After nearly 14 years at the helm of the National Performance Network (NPN, a pool of cultural organisations spreading dance across U.S. communities), David White, Executive Director and Producer of New York’s DTW (Dance Theater Workshop) has relinquished his leadership of NPN to Eleanor San San Wong. White’s devotion to supporting emerging artists in their, in his words, “laboratory of work at the cutting edge of the street-life of cultural community” is no secret in the U.S. White talks with contagious enthusiasm about his role in forming the NPN into the autonomous “not-for-profit” organization it has now become.
 

 

Jennifer Leake: What motivated you to initiate the NPN?
David White:
It concerned me when, in the early 80’s, President Ronald Reagan talked about getting rid of the National Endowment of the Arts (NEA). Community cultural development deepens relationships between artists and communities. People in different communities here felt isolated. Where only the highly viable and familiar were given a chance, the unfamiliar remained on the sidelines, if at all visible. We needed to change the mechanics of the emerging arts in our society.

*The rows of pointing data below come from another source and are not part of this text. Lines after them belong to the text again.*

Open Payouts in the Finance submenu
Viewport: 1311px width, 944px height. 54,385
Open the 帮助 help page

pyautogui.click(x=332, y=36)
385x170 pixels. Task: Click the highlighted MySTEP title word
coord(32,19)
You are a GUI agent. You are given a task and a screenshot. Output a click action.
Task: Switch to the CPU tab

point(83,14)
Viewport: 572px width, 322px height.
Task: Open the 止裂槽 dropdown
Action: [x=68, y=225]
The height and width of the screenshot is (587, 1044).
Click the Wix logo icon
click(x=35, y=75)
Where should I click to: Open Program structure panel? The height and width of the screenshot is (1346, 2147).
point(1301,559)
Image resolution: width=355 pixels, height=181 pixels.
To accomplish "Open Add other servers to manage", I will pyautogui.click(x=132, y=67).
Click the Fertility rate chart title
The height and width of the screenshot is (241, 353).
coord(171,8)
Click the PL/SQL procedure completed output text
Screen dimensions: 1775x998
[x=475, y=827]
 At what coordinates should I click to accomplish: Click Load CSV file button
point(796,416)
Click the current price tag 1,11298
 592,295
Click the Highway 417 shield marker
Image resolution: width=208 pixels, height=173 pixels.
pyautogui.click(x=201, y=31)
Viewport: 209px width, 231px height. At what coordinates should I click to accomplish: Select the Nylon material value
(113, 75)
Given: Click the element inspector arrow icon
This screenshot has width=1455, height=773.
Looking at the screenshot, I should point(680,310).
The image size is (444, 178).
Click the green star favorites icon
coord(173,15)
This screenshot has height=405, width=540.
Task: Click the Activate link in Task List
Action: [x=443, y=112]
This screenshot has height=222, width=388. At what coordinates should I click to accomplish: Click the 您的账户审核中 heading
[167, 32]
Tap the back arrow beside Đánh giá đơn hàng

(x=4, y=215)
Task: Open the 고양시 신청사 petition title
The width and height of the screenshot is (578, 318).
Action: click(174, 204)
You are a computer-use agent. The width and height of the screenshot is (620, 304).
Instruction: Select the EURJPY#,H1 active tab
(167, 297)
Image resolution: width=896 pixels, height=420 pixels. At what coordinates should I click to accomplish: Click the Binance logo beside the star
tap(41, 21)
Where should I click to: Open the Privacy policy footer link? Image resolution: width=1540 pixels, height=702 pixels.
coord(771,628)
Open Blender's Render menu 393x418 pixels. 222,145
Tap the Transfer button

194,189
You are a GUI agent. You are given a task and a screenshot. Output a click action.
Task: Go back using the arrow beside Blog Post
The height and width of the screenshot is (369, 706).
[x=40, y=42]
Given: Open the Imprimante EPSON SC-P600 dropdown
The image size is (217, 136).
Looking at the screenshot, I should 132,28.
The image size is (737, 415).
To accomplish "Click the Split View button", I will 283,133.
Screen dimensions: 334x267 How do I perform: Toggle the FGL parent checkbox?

How did the NPN establish itself as a legitimate organisation?
In 1983, with the help of the Ford Foundation and, later, the National Endowment for the Arts, we started to create quasi-permanent relationships between cities across the U.S. The idea was to invest in a standard behavior, one of assisting artists to establish their work. Soon, the NPN confirmed its legitimacy and became nationally important. I don’t think those involved thought it could last this long. We were working with unknown artists and unknown venues.

What impact did the NPN hope to make on the circumstances of emerging performing artists across the U.S.?
When the NPN was established in 1984, the objective was to allow outsiders into a community and give them a place in that community, create a marketplace where artists could emerge and recoup their costs. Often the artists with the smallest budgets who weren’t from, for example, New York City, were the most productive ones. Yet they couldn’t get into even the modest venues like DTW in New York City. The transportation expenses, living costs, etc. involved with travelling were too high. Therefore, the work known to communities was only the tip of the iceberg. I liken it to geography; Volcanoes pushing up – we needed to re-landscape the way culture operates. By building a macro-community – originally 14 organisations, in 12 cities – we would give people the tools to go back inside their own communities and create new work. The goal was to raise as much money as possible and subsidize up-coming artists while they perform in cities and venues that might otherwise be inaccessible to them.

Recent figures suggest that its activities reach approximately 100,000 audience and community members each year. What are the NPN’s criteria for choosing which artists receive residencies in U.S. communities?
The NPN was never supposed to be a touring system or a God-like way of determining who should get assistance. It was meant to respond to the needs of people making decisions in their own communities and to give as many promising artists as possible one week and two week residences in different venues. The members, now called the Primary Partners, are artists and cultural organisations from the areas of dance, theatre, music, performance art and puppetry, across approximately 33 communities in the U.S.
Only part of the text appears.